Create A Designated Workspace
Set aside an area in your home where you will work. This will help maintain the boundaries between work and home. You can make sure that the designated space is free of any unwanted distractions and where you can fully focus on your work at hand. This doesn’t mean you have to work in silence, if you find you are more productive with a little background music, then include this as part of your workspace.
Set A Consistent Daily Routine
Working from home can make it tempting to lay in later than usual or stay in your pyjamas all day. However, this will not help to keep you motivated. Set yourself an achievable daily routine, much like you have when you actually leave the house for work. Get up at a set time, and get showered and dressed as you would do usually. Have a set time for breakfast, and a set time you start and finish work. This will help to distinguish between work time and leisure time, where you can relax in the evening.
Plan In Regular Breaks
Breaks are important parts of the day and will help refresh and reset your mind. They will also help you manage any overwhelm that may creep in. As well as helping to increase your concentration and productivity, breaks could also be planned for any medication that is needed.
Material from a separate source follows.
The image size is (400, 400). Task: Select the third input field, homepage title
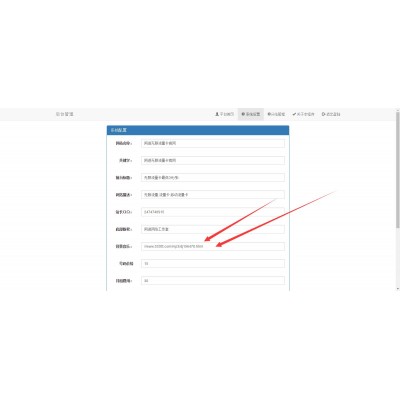point(213,178)
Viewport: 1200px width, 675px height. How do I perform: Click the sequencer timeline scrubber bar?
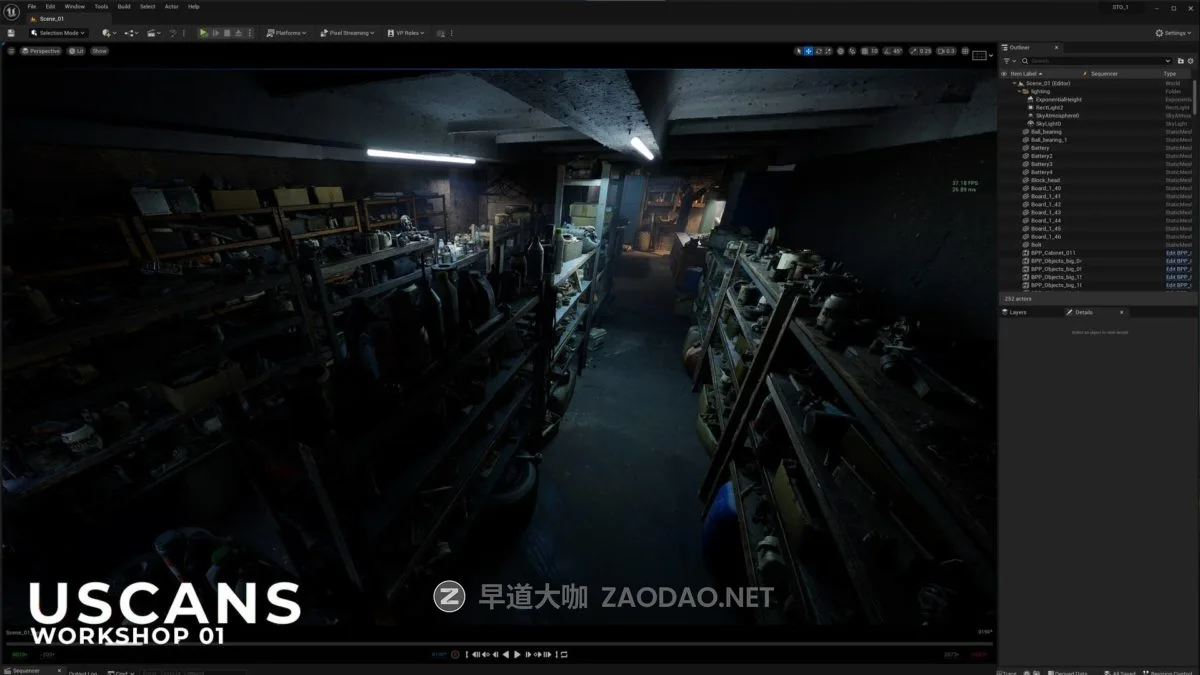tap(500, 643)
If you are working on a computer then it is crucial to ensure that you take technology breaks too. So when it is time for a break, get up from your workstation and have a rest from your screen. If you have been sat for a while, then get up and have a stretch, or maybe even go for a walk. Exercise can help aid concentration and focus, so you are likely to be more productive following your walk.
Make Use Of Technology
Technology can often be a distraction, however, there are lots of tools out there that can actually help to improve productivity. Zoom for Healthcare allows great solutions to remote working and communication. You can make use of timer applications which can be a good way to ensure you work for a period of time and then take regular breaks. You can also turn off or mute notifications on your internet browser or through applications such as Station, this will stop any unwanted notifications popping up and distracting you.
Plan your day or week out in advance, so you know what is happening when and what your deadlines are. Make use of calendars and reminders to help keep you on track. Also, be sure to have all the equipment that you require to hand and organised so that you’re not wasting time searching for things rather doing the tasks that you need to complete.
Work in a way that is best suited to your preferred learning style. For example, if you are quite visual, then make use of resources such as post it notes or to do lists, to help. If you prefer to listen, then maybe use an app like Voxer and record voice memos rather than writing lists.
Set Clear Boundaries With Others
Be clear with when and where you are working with friends and family. This will help discourage any non work phone calls during your working hours that could interrupt your flow. Let any family members or people you live with know when you are having any online meetings or calls, so you don’t have any unwelcome background distractions.
If you are new to working from home, don’t beat yourself up if things don’t go smoothly initially. It takes time to adjust to a new routine, and a different working pattern. So, if you do get distracted, then take a break, clear your head and start afresh. Consider why something isn’t working and look at making adjustments to make your working day easier. There will be a transition period that you go through as you adapt.